Data:
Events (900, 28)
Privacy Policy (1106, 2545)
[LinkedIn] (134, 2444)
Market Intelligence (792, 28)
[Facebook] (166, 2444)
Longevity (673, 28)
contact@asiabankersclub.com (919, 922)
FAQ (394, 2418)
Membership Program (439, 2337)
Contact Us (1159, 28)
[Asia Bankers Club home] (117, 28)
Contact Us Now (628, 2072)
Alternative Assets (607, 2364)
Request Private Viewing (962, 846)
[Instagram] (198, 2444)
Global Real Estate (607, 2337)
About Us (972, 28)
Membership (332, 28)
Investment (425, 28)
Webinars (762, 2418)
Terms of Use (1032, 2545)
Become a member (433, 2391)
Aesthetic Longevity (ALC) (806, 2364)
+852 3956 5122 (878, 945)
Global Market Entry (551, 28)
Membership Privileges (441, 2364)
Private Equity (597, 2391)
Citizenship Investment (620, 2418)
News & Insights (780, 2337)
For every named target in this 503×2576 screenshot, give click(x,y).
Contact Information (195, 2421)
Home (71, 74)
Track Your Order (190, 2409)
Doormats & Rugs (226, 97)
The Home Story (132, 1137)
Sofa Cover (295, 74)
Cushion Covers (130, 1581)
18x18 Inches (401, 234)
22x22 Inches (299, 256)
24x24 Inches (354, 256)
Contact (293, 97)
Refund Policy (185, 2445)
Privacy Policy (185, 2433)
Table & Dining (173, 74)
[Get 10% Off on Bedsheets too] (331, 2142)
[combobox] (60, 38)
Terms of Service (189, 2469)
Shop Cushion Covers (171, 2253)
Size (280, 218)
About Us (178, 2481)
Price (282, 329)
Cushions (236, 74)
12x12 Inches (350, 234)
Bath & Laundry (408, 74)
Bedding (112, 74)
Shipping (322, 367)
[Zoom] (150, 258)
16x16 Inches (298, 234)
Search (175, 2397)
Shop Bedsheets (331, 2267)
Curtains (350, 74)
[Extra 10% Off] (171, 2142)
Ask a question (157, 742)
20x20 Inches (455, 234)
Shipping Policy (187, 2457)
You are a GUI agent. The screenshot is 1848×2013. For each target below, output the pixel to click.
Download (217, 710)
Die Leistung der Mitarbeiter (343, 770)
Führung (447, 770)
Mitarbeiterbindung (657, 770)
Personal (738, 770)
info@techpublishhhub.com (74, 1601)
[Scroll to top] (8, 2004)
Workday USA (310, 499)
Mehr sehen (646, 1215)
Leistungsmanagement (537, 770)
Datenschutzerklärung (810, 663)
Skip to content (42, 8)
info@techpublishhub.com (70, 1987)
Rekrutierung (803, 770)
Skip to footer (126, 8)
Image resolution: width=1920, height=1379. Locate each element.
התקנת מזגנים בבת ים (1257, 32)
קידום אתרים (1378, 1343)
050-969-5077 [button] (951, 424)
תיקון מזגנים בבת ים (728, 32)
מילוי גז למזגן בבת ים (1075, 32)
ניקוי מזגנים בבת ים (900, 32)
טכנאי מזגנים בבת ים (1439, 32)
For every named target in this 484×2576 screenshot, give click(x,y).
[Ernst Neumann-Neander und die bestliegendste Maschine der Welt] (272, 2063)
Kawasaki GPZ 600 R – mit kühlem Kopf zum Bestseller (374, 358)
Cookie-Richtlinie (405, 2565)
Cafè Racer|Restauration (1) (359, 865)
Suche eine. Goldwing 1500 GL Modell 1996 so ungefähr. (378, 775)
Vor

What is needed:
What you hand back must match the records above exactly.

Worked solution:
Events (900, 28)
Privacy Policy (1106, 2545)
[LinkedIn] (134, 2444)
Market Intelligence (792, 28)
[Facebook] (166, 2444)
Longevity (673, 28)
contact@asiabankersclub.com (919, 922)
FAQ (394, 2418)
Membership Program (439, 2337)
Contact Us (1159, 28)
[Asia Bankers Club home] (117, 28)
Contact Us Now (628, 2072)
Alternative Assets (607, 2364)
Request Private Viewing (962, 846)
[Instagram] (198, 2444)
Global Real Estate (607, 2337)
About Us (972, 28)
Membership (332, 28)
Investment (425, 28)
Webinars (762, 2418)
Terms of Use (1032, 2545)
Become a member (433, 2391)
Aesthetic Longevity (ALC) (806, 2364)
+852 3956 5122 (878, 945)
Global Market Entry (551, 28)
Membership Privileges (441, 2364)
Private Equity (597, 2391)
Citizenship Investment (620, 2418)
News & Insights (780, 2337)
For every named target in this 503×2576 screenshot, give click(x,y).
Contact Information (195, 2421)
Home (71, 74)
Track Your Order (190, 2409)
Doormats & Rugs (226, 97)
The Home Story (132, 1137)
Sofa Cover (295, 74)
Cushion Covers (130, 1581)
18x18 Inches (401, 234)
22x22 Inches (299, 256)
24x24 Inches (354, 256)
Contact (293, 97)
Refund Policy (185, 2445)
Privacy Policy (185, 2433)
Table & Dining (173, 74)
[Get 10% Off on Bedsheets too] (331, 2142)
[combobox] (60, 38)
Terms of Service (189, 2469)
Shop Cushion Covers (171, 2253)
Size (280, 218)
About Us (178, 2481)
Price (282, 329)
Cushions (236, 74)
12x12 Inches (350, 234)
Bath & Laundry (408, 74)
Bedding (112, 74)
Shipping (322, 367)
[Zoom] (150, 258)
16x16 Inches (298, 234)
Search (175, 2397)
Shop Bedsheets (331, 2267)
Curtains (350, 74)
[Extra 10% Off] (171, 2142)
Ask a question (157, 742)
20x20 Inches (455, 234)
Shipping Policy (187, 2457)
You are a GUI agent. The screenshot is 1848×2013. For each target below, output the pixel to click.
Download (217, 710)
Die Leistung der Mitarbeiter (343, 770)
Führung (447, 770)
Mitarbeiterbindung (657, 770)
Personal (738, 770)
info@techpublishhhub.com (74, 1601)
[Scroll to top] (8, 2004)
Workday USA (310, 499)
Mehr sehen (646, 1215)
Leistungsmanagement (537, 770)
Datenschutzerklärung (810, 663)
Skip to content (42, 8)
info@techpublishhub.com (70, 1987)
Rekrutierung (803, 770)
Skip to footer (126, 8)
Image resolution: width=1920, height=1379. Locate each element.
התקנת מזגנים בבת ים (1257, 32)
קידום אתרים (1378, 1343)
050-969-5077 [button] (951, 424)
תיקון מזגנים בבת ים (728, 32)
מילוי גז למזגן בבת ים (1075, 32)
ניקוי מזגנים בבת ים (900, 32)
טכנאי מזגנים בבת ים (1439, 32)
For every named target in this 484×2576 screenshot, give click(x,y).
[Ernst Neumann-Neander und die bestliegendste Maschine der Welt] (272, 2063)
Kawasaki GPZ 600 R – mit kühlem Kopf zum Bestseller (374, 358)
Cookie-Richtlinie (405, 2565)
Cafè Racer|Restauration (1) (359, 865)
Suche eine. Goldwing 1500 GL Modell 1996 so ungefähr. (378, 775)
Vor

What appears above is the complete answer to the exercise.